**EXERCISE GOAL**
Reproduce every entry exactly, without alteration.

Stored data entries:

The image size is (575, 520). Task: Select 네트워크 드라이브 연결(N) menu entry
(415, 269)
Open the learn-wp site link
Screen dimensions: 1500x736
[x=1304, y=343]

**TASK ANSWER**
The image size is (575, 520). Task: Select 네트워크 드라이브 연결(N) menu entry
(415, 269)
Open the learn-wp site link
Screen dimensions: 1500x736
[x=1304, y=343]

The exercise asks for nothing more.